EXCERPT TO READ:
_ _ _
October was Domestic Violence Awareness Month, and as Jake noted in his post earlier this week, the Center fortunately had a chance to help coordinate a well-attended event on the topic, which was co-sponsored by the Duke Human Rights Center at the Franklin Humanities Institute, the Duke Human Rights Center at the Kenan Institute for Ethics, the Coalition Against Gendered Violence, the Human Rights Law Society, the International Law Society, and the Women Law Students Association. The breadth of the sponsorship and positive response to the event were appropriate, since there is broad support for the wisdom and constitutionality of laws targeting the link between firearms and domestic violence (DV). Such laws are politically popular, and have been overwhelmingly upheld against Second Amendment challenges.
And yet, at least at a conceptual level, the application of DV prohibitors to gun possession in the home raises some difficult questions for standard positions in the Second Amendment debate. As readers of this blog will know, the degree to which the right to keep and bear arms is home-bound—or at least home-centric, in the sense that it is strongest within the home—is perhaps the most important and most contested issue in Second Amendment law and scholarship. But that debate has not always grappled forthrightly with the possibility that limiting the right to the home, or at least identifying the home as its apex (a goal of many gun regulation supporters) might fail to address, and could even exacerbate, the threat of armed domestic violence.
Roughly half of all firearms-related homicides occur within the home, rather than in the mass shootings—let alone dark alleys and parking lots—that tend to be central in the public gun debate. Put simply, a great deal of gun violence in the United States is “private.” And while it certainly makes sense to focus on gun rights and regulation in public places, since that’s where many of the current political and constitutional controversies lie, it is important not to lose sight of what is—especially for women—the primary site of gun violence: the home.
Those gendered differences are impossible to ignore. Men and women face strikingly different realities with regard to gun-related violence, including homicides. For women, the primary threats are not lurking strangers, but intimate partners. A recent study from the Centers for Disease Control, for example, suggests that most women who are murdered in the United States are killed by an intimate partner, and that more than half of those murders involve a firearm. Roughly 4.5 million women in the United States have been threatened by an intimate partner, and about 1 million have been shot, or shot at, by one.
Of course, there are a variety of responses to these numbers. One would be to say that victims of intimate partner violence (who are overwhelmingly but not exclusively women) should arm themselves in self-defense. But studies have suggested that gun ownership is ineffective as a means of self-defense for women facing intimate partner violence, and can even exacerbate the risks. At the very least, when the threat emanates from within the home, the prospect of arming oneself against it presents serious complications.
_ _ _
TASKS TO COMPLETE:
1/ Quote word for word the part of the passage on guns and domestic violence that opens with the words containing "October was Domestic" and closes with "Second Amendment challenges.".
2/ Continue the passage on guns and domestic violence from the point where it stops.
_ _ _
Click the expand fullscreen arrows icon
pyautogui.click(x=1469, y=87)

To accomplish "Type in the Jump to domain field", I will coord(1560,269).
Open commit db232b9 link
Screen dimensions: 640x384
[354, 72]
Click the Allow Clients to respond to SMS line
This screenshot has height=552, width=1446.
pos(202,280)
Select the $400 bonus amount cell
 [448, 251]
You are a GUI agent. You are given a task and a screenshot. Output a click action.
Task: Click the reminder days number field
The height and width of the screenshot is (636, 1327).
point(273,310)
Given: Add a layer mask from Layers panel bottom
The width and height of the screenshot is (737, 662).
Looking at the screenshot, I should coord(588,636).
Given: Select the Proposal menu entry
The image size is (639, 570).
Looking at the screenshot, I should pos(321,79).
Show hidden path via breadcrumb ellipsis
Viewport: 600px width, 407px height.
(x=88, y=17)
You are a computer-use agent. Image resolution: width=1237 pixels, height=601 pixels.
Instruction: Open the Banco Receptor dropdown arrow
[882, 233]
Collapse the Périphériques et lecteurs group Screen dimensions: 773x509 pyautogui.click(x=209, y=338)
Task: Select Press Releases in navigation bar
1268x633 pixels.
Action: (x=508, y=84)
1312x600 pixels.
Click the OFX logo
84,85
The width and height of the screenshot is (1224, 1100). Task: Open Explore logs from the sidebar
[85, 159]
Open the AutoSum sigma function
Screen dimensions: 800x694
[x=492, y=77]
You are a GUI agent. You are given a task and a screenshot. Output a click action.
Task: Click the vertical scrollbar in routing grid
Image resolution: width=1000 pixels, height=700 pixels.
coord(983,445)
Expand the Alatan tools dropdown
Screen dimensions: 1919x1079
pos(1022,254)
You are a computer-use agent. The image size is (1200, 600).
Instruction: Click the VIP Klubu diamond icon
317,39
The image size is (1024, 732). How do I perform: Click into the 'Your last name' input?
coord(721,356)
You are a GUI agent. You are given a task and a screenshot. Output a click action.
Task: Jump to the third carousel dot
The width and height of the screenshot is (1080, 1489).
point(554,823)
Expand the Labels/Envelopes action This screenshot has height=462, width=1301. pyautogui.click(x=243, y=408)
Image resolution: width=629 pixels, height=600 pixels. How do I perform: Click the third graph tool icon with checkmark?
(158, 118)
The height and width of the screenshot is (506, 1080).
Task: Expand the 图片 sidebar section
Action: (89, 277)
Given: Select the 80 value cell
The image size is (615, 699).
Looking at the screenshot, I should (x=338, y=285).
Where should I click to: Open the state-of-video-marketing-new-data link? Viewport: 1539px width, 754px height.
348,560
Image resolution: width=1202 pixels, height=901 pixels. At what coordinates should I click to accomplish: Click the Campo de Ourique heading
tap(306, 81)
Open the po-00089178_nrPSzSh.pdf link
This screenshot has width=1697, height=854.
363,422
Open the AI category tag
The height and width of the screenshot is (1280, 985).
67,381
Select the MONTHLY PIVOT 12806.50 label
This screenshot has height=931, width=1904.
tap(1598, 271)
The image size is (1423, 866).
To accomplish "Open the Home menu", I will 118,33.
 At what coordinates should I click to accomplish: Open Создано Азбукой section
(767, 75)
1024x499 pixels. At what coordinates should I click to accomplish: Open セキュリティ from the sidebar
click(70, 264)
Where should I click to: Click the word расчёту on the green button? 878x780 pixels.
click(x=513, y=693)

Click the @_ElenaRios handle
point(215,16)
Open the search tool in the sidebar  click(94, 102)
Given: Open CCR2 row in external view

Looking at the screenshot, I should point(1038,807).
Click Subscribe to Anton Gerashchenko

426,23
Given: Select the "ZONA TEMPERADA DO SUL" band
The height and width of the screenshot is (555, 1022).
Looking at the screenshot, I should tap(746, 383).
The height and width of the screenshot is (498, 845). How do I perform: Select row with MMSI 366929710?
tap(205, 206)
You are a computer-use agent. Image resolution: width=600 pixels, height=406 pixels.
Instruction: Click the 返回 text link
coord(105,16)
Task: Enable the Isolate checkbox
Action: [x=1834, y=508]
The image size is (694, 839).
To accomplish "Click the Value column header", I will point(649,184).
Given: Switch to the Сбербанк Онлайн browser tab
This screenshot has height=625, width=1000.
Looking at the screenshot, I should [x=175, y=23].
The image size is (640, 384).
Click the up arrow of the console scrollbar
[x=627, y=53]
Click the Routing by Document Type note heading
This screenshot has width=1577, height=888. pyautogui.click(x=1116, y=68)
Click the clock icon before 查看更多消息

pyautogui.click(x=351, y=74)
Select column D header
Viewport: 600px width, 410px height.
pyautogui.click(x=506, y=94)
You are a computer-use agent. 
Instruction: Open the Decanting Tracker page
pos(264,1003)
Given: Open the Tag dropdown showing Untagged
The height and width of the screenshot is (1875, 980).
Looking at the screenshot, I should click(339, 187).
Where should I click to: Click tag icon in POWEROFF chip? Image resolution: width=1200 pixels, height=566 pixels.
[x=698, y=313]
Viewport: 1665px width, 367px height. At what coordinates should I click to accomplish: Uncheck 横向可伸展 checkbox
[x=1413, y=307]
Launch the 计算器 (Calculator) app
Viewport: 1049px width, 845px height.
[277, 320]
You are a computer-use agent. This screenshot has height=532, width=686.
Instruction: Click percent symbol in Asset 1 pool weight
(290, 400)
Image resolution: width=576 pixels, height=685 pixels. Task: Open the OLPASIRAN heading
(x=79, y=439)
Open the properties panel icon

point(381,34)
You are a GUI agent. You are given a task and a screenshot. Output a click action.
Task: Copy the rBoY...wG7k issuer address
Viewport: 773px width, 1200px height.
_ _ _
RESULTS FOR THE EXERCISE:
1/
October was Domestic Violence Awareness Month, and as Jake noted in his post earlier this week, the Center fortunately had a chance to help coordinate a well-attended event on the topic, which was co-sponsored by the Duke Human Rights Center at the Franklin Humanities Institute, the Duke Human Rights Center at the Kenan Institute for Ethics, the Coalition Against Gendered Violence, the Human Rights Law Society, the International Law Society, and the Women Law Students Association. The breadth of the sponsorship and positive response to the event were appropriate, since there is broad support for the wisdom and constitutionality of laws targeting the link between firearms and domestic violence (DV). Such laws are politically popular, and have been overwhelmingly upheld against Second Amendment challenges.

2/
This is nothing new for feminist legal scholars, who have spent decades unpacking the concept of “the home” and the division between public and private. (Here’s Jeannie Suk explaining some of the themes from her book, At Home in the Law.) But Second Amendment scholars should also take note: An uncritical embrace of the home-centric right to keep and bear arms could weaken the constitutional foundations of DV laws by providing abusers with a stronger argument for “private” gun possession in their homes.
To be clear, DV laws are not in immediate danger. Federal law, and the laws of many states, already restrict gun possession by those convicted of a DV misdemeanor or subject to a DV restraining order, and enforcement efforts are apparently ramping up in recent years. Those laws have almost universally been upheld against Second Amendment challenges. And as a statutory matter, in cases like Voisine and Castleman, the Court has generally interpreted the domestic violence prohibitor broadly.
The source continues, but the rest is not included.